- [What you need to do] Within the records below is a range that opens at the line with "Click the 切换患者 button" and closes at the line with "Select the Índice". Return that range word for word, both ends included, and only that range.

- [Entries provided]

========

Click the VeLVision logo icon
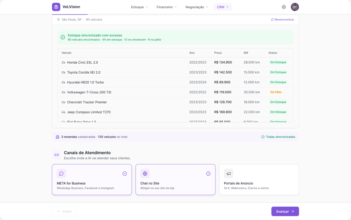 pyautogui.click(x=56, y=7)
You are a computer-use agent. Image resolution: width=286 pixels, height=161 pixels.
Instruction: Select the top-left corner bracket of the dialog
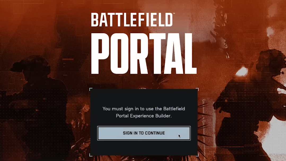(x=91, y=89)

========

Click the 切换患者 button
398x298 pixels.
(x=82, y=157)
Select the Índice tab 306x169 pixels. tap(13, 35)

========

- [Exercise result]
Click the 切换患者 button
398x298 pixels.
(x=82, y=157)
Select the Índice tab 306x169 pixels. tap(13, 35)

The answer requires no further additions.